## TASK ITEM
After locating the line that contains "Image resolution: width=334, height=2576." in the records below, write out exactly that line and each line after it through the one that contains "Penokee (46, 1683)", and nothing else.

(Records from a data source)
+===+

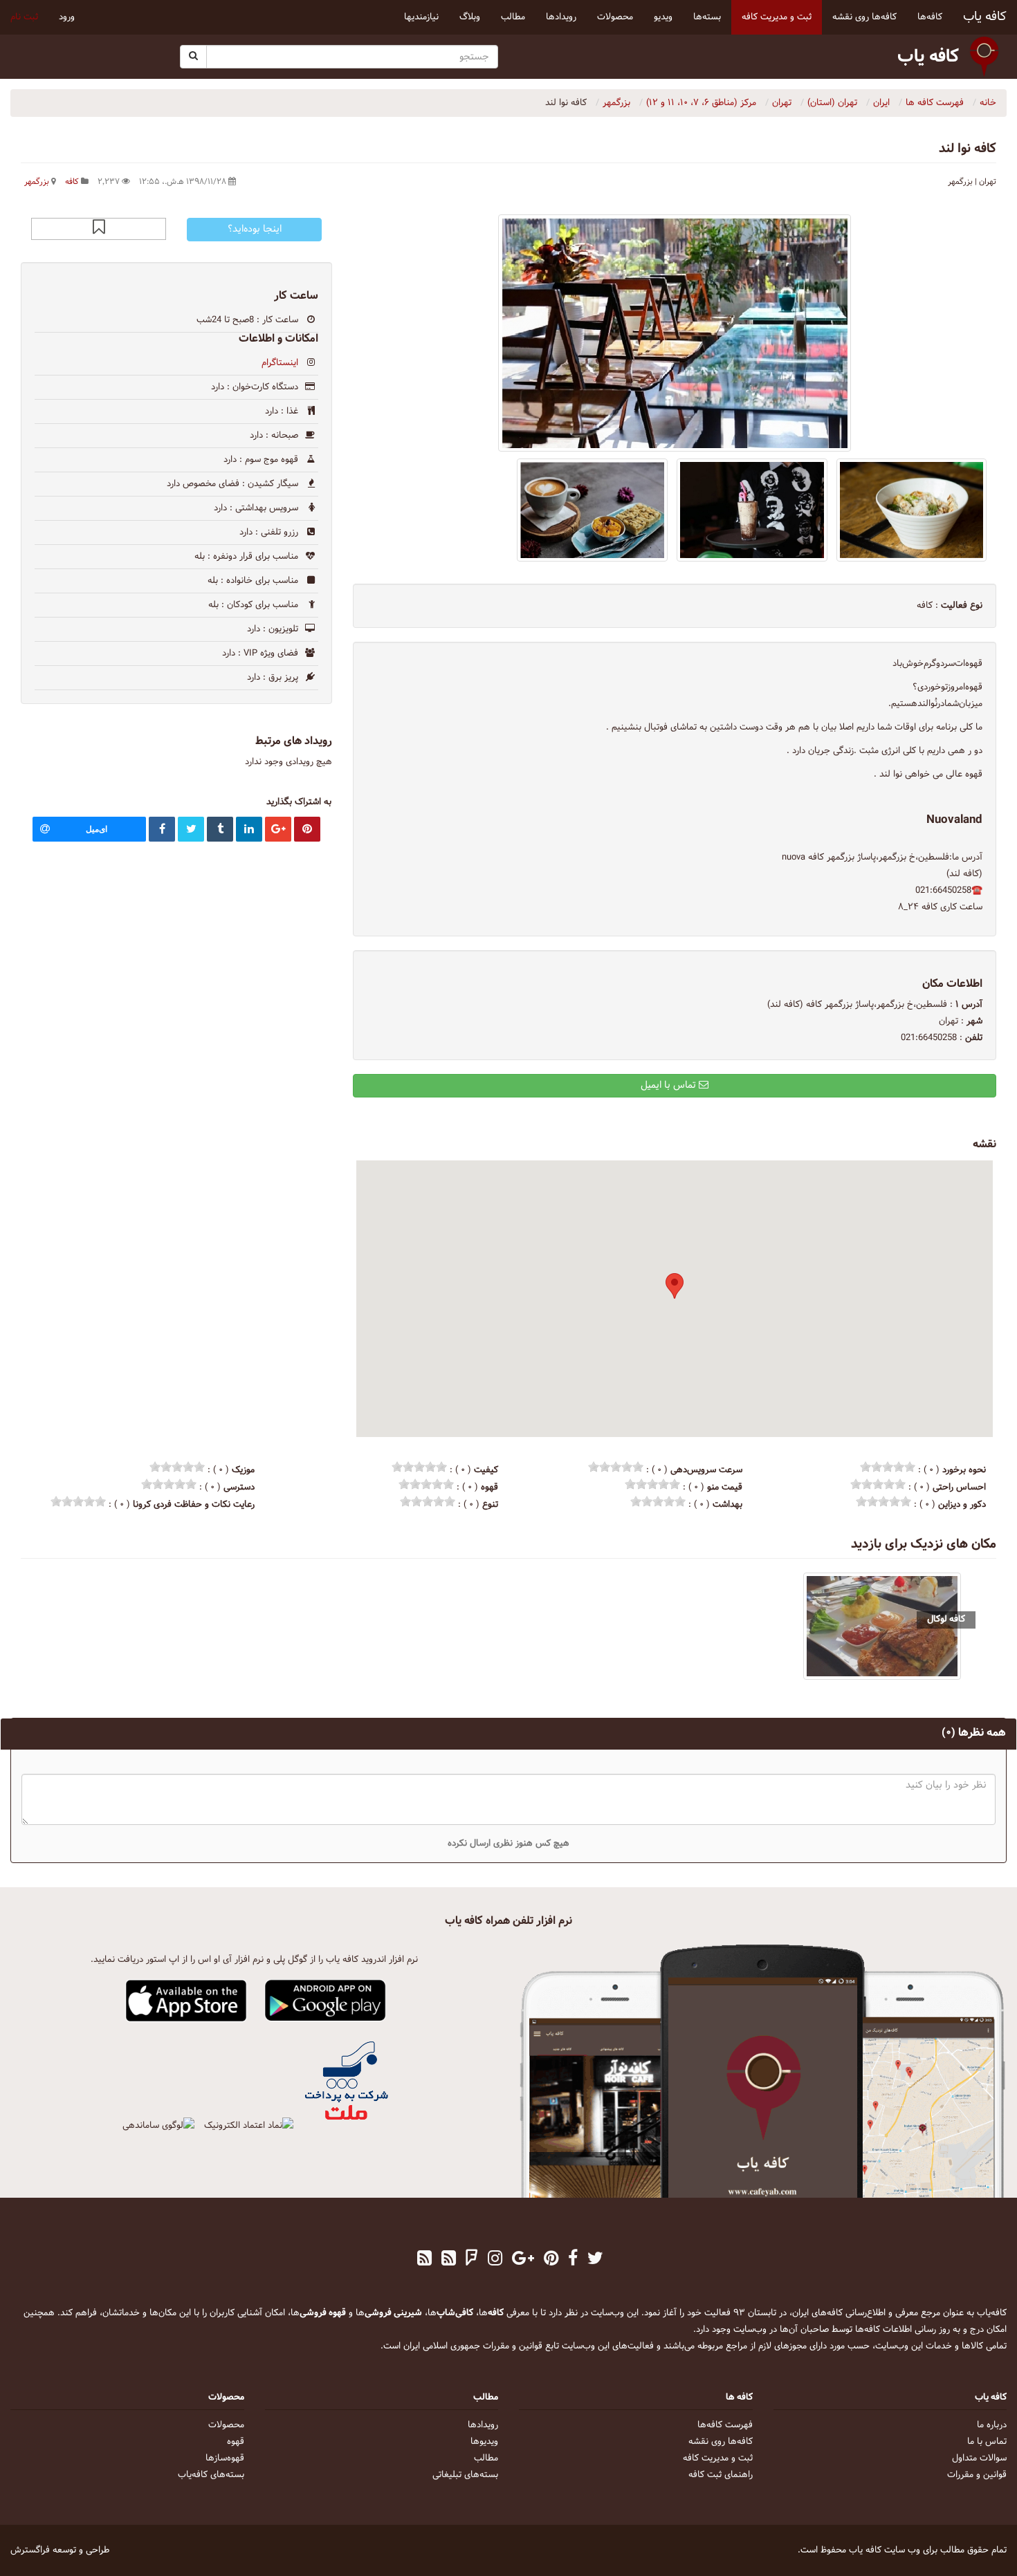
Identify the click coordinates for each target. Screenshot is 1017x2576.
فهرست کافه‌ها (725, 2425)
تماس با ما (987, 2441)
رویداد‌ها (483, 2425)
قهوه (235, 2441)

+===+

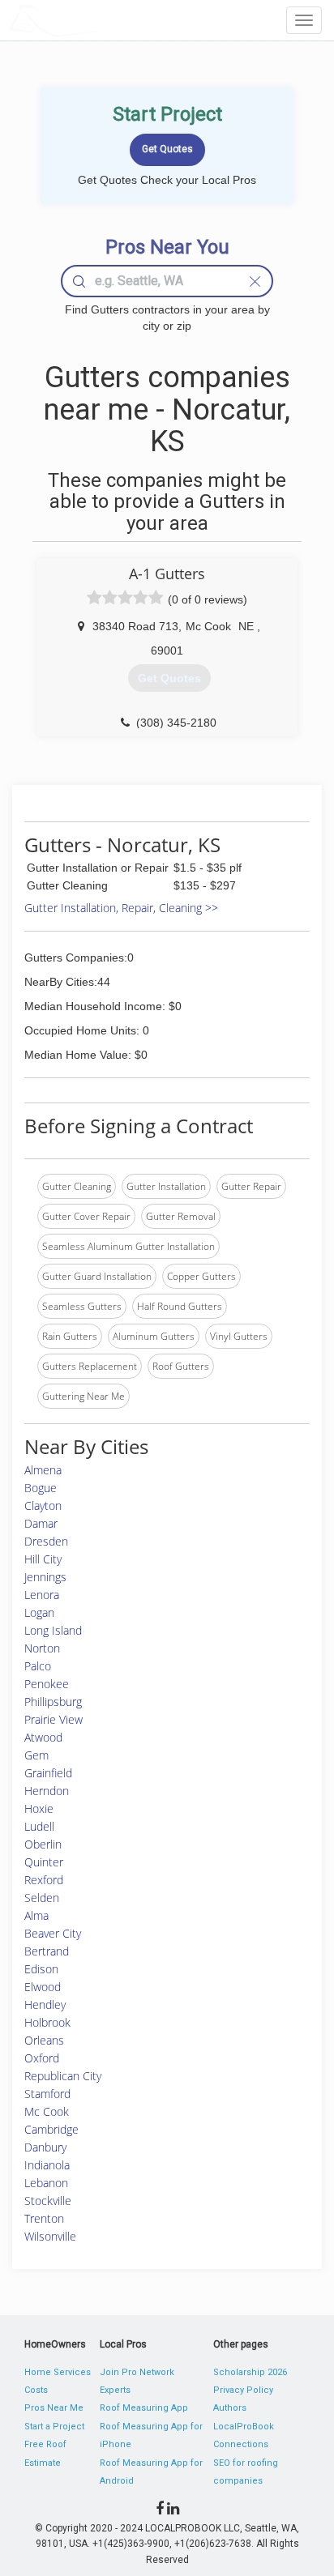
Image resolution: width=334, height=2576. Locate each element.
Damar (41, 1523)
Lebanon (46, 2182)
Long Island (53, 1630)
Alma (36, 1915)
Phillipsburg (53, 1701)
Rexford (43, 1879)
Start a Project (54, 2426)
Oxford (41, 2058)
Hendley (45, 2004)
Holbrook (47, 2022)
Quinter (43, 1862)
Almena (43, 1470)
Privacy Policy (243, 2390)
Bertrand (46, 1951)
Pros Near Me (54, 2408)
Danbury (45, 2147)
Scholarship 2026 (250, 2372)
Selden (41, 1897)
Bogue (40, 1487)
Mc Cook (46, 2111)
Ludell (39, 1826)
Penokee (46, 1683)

+===+

## SOLUTION TO THIS EXERCISE
Image resolution: width=334, height=2576. Locate each element.
Damar (41, 1523)
Lebanon (46, 2182)
Long Island (53, 1630)
Alma (36, 1915)
Phillipsburg (53, 1701)
Rexford (43, 1879)
Start a Project (54, 2426)
Oxford (41, 2058)
Hendley (45, 2004)
Holbrook (47, 2022)
Quinter (43, 1862)
Almena (43, 1470)
Privacy Policy (243, 2390)
Bertrand (46, 1951)
Pros Near Me (54, 2408)
Danbury (45, 2147)
Scholarship 2026 (250, 2372)
Selden (41, 1897)
Bogue (40, 1487)
Mc Cook (46, 2111)
Ludell (39, 1826)
Penokee (46, 1683)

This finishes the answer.